== EXERCISE ==
Retyping should cover only the lines from the one containing "Dana Daly (33, 104)" through the final line of the records, with pictures omitted.

== EXTRACTED DATA ==
★ ★ ★ ★ ★ ★ ★
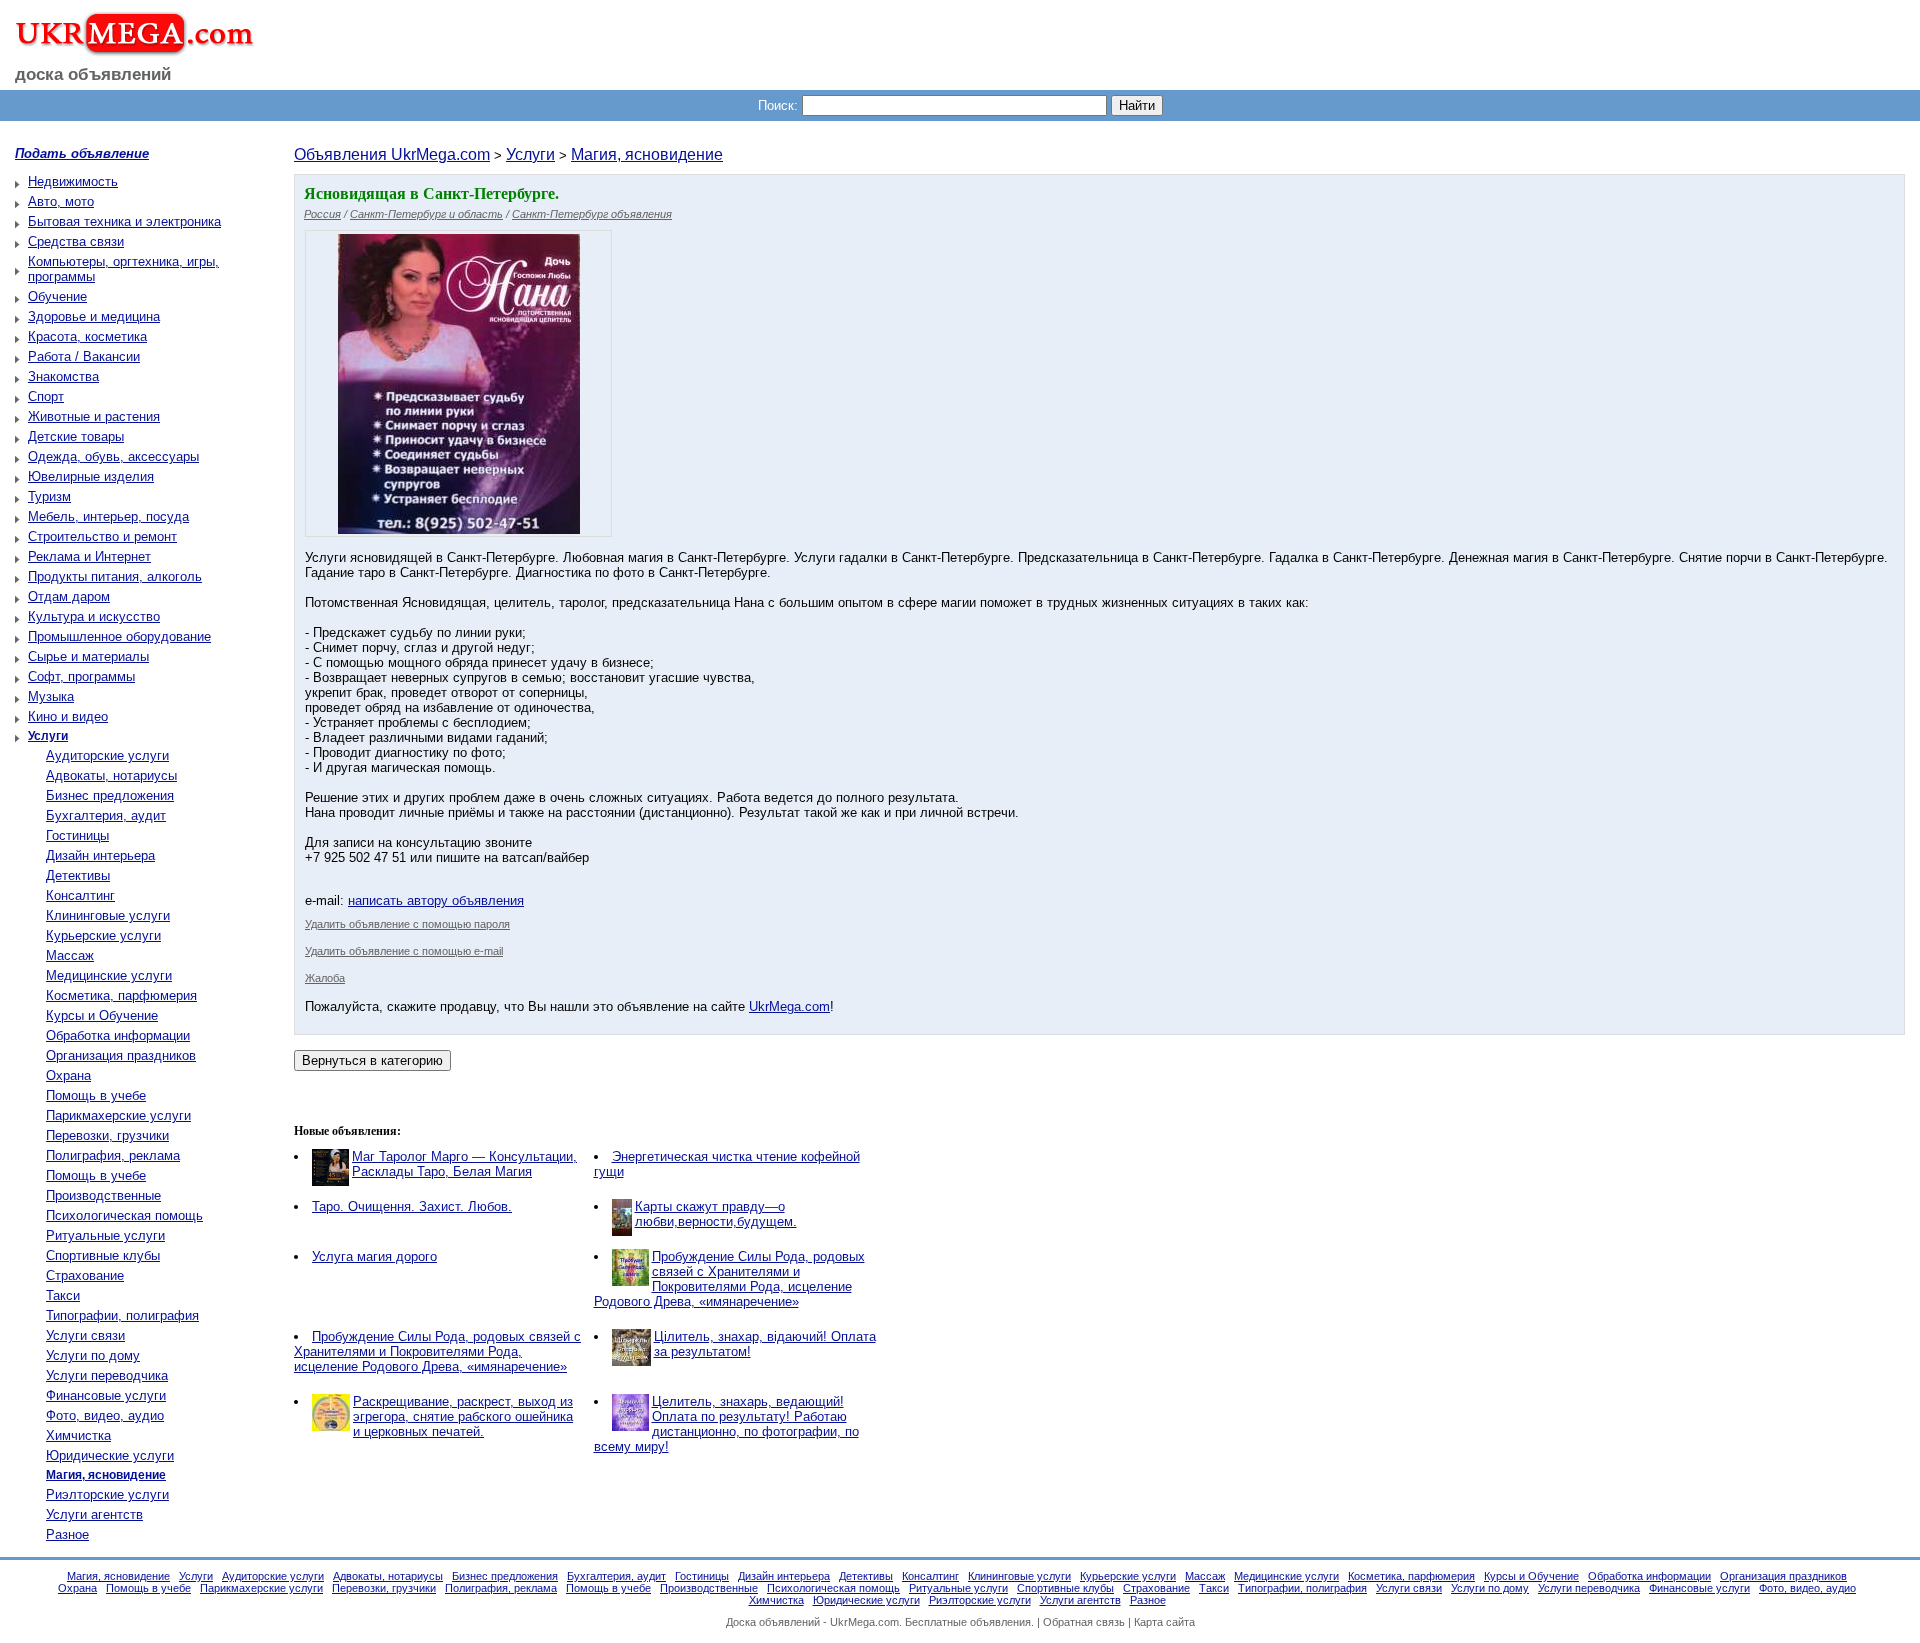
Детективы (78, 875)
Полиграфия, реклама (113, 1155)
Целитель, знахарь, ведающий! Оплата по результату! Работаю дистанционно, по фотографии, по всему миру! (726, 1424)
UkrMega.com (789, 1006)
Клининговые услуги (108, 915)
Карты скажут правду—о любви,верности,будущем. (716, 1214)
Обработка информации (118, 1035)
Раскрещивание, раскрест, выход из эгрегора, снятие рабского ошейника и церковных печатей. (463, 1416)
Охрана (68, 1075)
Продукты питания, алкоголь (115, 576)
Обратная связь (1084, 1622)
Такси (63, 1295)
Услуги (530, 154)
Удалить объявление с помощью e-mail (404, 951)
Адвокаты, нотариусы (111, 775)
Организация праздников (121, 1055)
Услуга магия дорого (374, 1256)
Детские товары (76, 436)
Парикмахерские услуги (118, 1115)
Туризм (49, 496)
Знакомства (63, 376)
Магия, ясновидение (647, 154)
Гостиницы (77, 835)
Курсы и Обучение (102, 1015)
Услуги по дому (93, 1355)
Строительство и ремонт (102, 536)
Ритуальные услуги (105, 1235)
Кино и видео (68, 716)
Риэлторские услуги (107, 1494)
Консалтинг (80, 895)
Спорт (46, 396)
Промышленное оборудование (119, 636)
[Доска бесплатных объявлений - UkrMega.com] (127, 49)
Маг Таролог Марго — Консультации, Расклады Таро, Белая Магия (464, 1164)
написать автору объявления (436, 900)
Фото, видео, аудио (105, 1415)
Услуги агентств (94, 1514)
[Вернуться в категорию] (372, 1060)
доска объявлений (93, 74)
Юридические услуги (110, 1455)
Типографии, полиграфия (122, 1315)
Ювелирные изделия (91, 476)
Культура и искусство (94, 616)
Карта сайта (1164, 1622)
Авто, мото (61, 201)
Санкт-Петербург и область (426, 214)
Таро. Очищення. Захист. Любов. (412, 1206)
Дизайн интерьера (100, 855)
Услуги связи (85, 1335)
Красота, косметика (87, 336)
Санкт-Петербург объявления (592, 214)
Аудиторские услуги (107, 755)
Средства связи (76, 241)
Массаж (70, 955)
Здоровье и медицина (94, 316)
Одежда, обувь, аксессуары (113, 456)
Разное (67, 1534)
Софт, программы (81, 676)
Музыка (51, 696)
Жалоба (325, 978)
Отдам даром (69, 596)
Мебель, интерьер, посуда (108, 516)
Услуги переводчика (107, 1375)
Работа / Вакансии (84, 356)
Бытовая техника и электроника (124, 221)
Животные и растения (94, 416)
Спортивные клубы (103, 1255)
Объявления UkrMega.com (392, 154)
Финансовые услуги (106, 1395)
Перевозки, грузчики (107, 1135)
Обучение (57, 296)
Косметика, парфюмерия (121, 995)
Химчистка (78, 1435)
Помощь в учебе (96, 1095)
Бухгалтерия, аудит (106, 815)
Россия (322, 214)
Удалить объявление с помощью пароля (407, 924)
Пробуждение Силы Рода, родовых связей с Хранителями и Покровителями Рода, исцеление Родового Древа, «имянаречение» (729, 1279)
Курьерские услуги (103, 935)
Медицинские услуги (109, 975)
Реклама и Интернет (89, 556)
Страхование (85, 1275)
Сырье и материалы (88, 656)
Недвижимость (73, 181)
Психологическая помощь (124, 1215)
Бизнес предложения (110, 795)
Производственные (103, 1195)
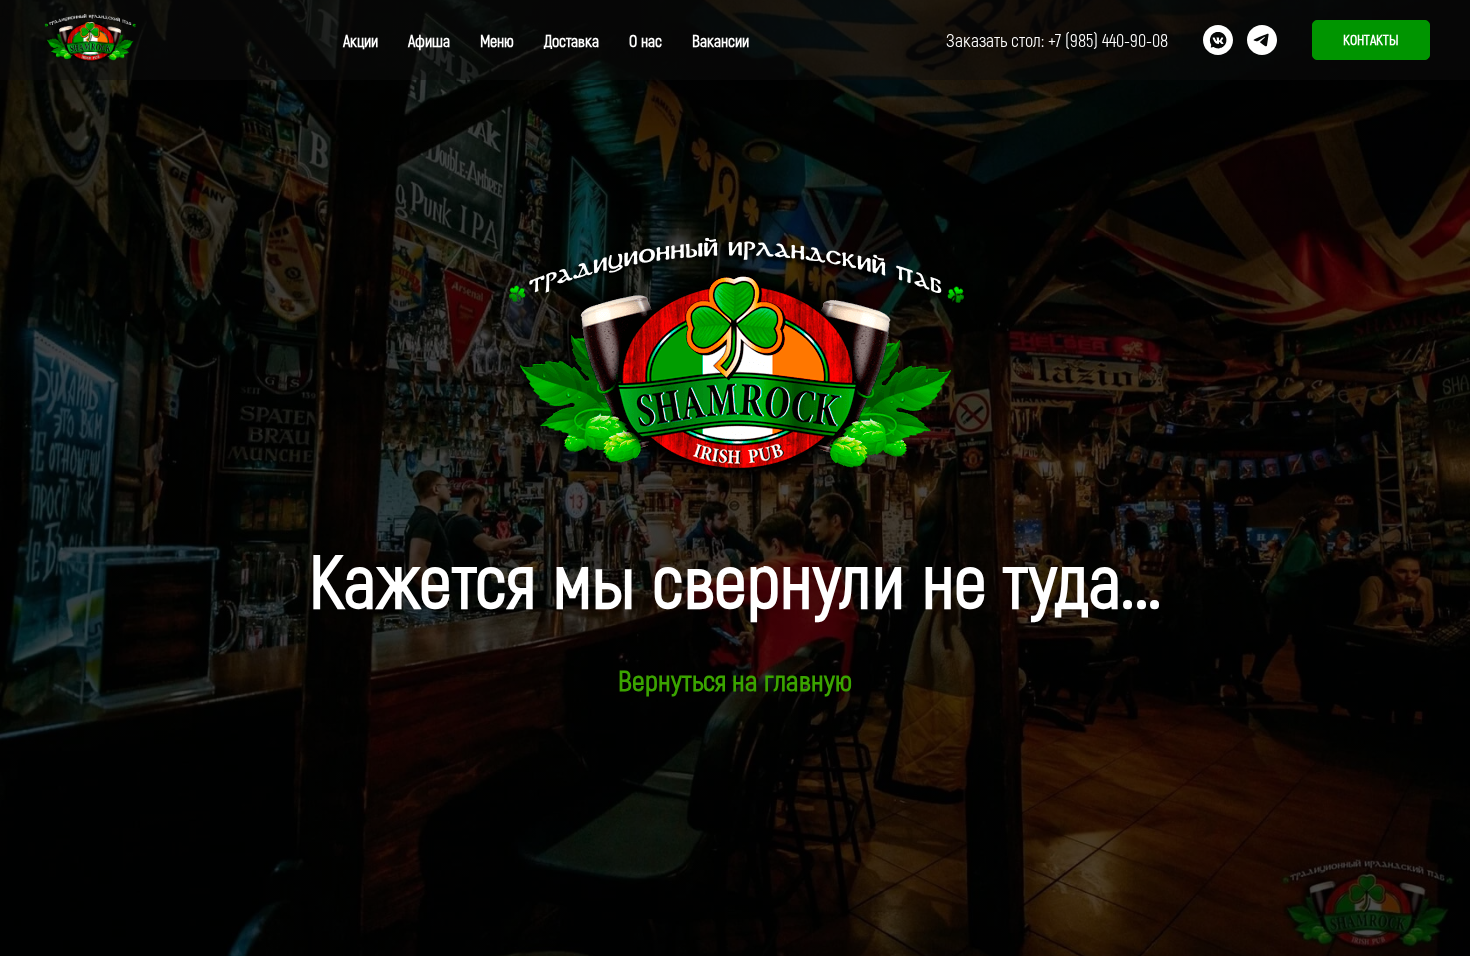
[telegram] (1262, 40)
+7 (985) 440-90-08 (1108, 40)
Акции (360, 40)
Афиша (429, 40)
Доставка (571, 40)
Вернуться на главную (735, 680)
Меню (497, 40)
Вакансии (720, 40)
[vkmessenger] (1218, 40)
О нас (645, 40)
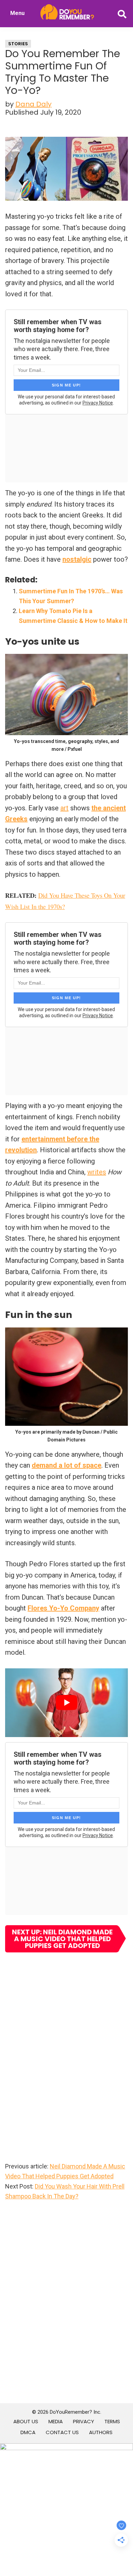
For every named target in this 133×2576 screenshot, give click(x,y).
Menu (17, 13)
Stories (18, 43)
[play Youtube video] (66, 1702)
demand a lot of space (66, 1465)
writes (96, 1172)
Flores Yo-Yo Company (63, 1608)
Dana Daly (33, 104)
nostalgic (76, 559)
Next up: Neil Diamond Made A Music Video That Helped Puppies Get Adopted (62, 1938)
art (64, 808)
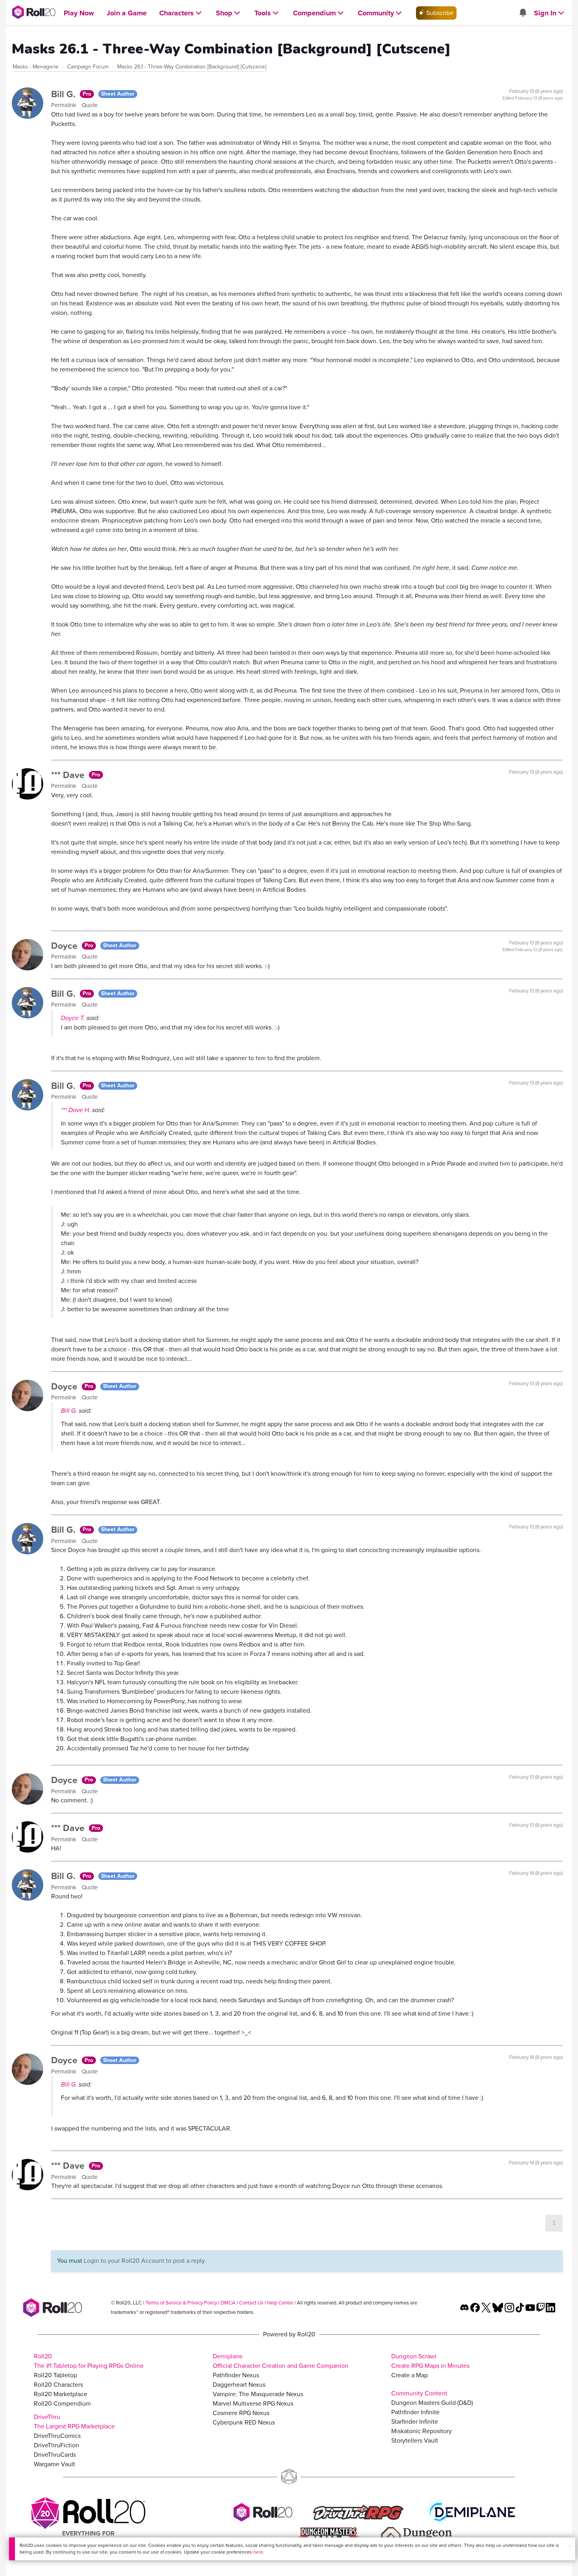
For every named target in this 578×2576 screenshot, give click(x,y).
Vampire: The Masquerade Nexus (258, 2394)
★ ★ ★ ★ ★ ★ ★
== RESPONSE TO THIS EXERCISE ==
Dana Daly (33, 104)
nostalgic (76, 559)
Next up: Neil Diamond Made A Music Video That Helped Puppies Get Adopted (62, 1938)
art (64, 808)
For every named target in this 578×2576 screenshot, give click(x,y).
Vampire: The Masquerade Nexus (258, 2394)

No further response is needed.